Impact of Economic Turmoil :
According to Rio Tinto, the unprecedented turmoil last year severely affected demand for rough diamonds which was highly reliant on the US economy. Rio Tinto acted quickly to minimize operating and capital costs and slow-down its underground mining projects at both Argyle and Diavik mines. It also took steps to curtail production.
Argyle has been known as the world’s largest producer of rough diamonds by volume. Also, it produces some rare pink diamonds which are highly valued. These are being sold in the form of loose polished pinks.
The Argyle mine is being operated as an open-pit mine at present. Such operations are expected to continue till 2012. There after the operations there will go underground. It is expected that the underground mining will continue there until at least 2018.
Underground Projects :
During 2009, construction of the underground project was slowed by reducing the project workforce and delaying completion of development. First production from the underground operation is now expected in 2012.
Production from Diavik’s open pit operations is expected to continue through to 2012. Thereafter, the mine will turn fully to underground operations.

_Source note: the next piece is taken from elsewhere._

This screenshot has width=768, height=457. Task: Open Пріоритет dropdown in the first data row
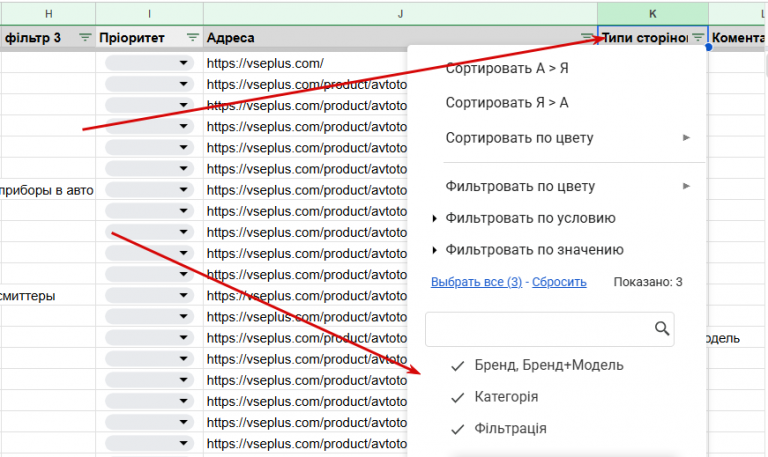tap(183, 63)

In 2009, operations at Diavik were suspended for six weeks in view of the deterioration in global market conditions. This, together with the lower grade feed ore, reduced diamond production (Rio Tinto share) to 3.3 million carats from 5.5 million carats in the earlier year. Open pit mining at A 154 neared completion in 2009, with activity transitioning to the lower grade A-418 pipe.
The Murowa mine has been operating since 2004 as a small open-pit mine. Rio Tinto group’s share in its production in 2009 declined to 97000 carats, from 2,05,000 carats in 2008 as a result of lower ore grade and the delayed project to deal with the changing ore characteristics.
Morawa is considering expanding the existing open-pit to increase production. The previous feasibility study for this expansion is currently being reviewed and discussions are being held with the Zimbabwe Government on the investment environment that is required to support this project.
The Rio Tinto group is actively pursuing the Bunder Diamond Project in India which looks promising. During 2009, a 10-tonne per hour bulk-sampling treatment plant was commissioned there. It has already commenced the processing of bulk samples for further evaluation work.
Market Condition :
After a sharp set-back in the market for rough diamonds in the first quarter of 2009, prices started recovering from the second half of the year. Rio Tinto’s diamond division is of the view that the market will continue to be dependent in the recovery of US consumer sentiment though the robust growth of jewellery consumption in the smaller but important Chinese and Indian markets will provide some underlying support to both prices and volumes.
Impact of Financial Crisis :
The financial crisis that started in the latter half of 2008 and was quite acute in the earlier part of 2009 had a severe impact on the global demand for diamonds. Producers of rough diamonds were forced to resort to production cut backs Rio Tinto was also constrained to do so.
Overall production at all the three mines operated by Rio Tinto came down sharply as can be seen from the following production data :(See table 1)
As these figures reveal the total production of diamonds at three locations fell from 30.832 million carats in 2007 to 24.565 million carats in 2008 and dwindled further to 16.280 million carats in 2009, with the overall decline in demand.
With the decline in production, sales revenue also went down, as also the net earnings from this business.
Impact on Revenue, Earnings :
With the sharp decline in production, revenue as well as net earnings from Rio Tinto’s diamond business came down. The revenue in 2009 was down at US$ 450 million, compared with US$ 840 million in 2008. Diamond business which resulted in net earnings of US$ 137 million in 2008, brought a negative return of US$ 68 million in 2009. Of course, both the demand and prices for diamonds are now showing an improved trend. The diamond business is therefore expected to present much better performance for 2010.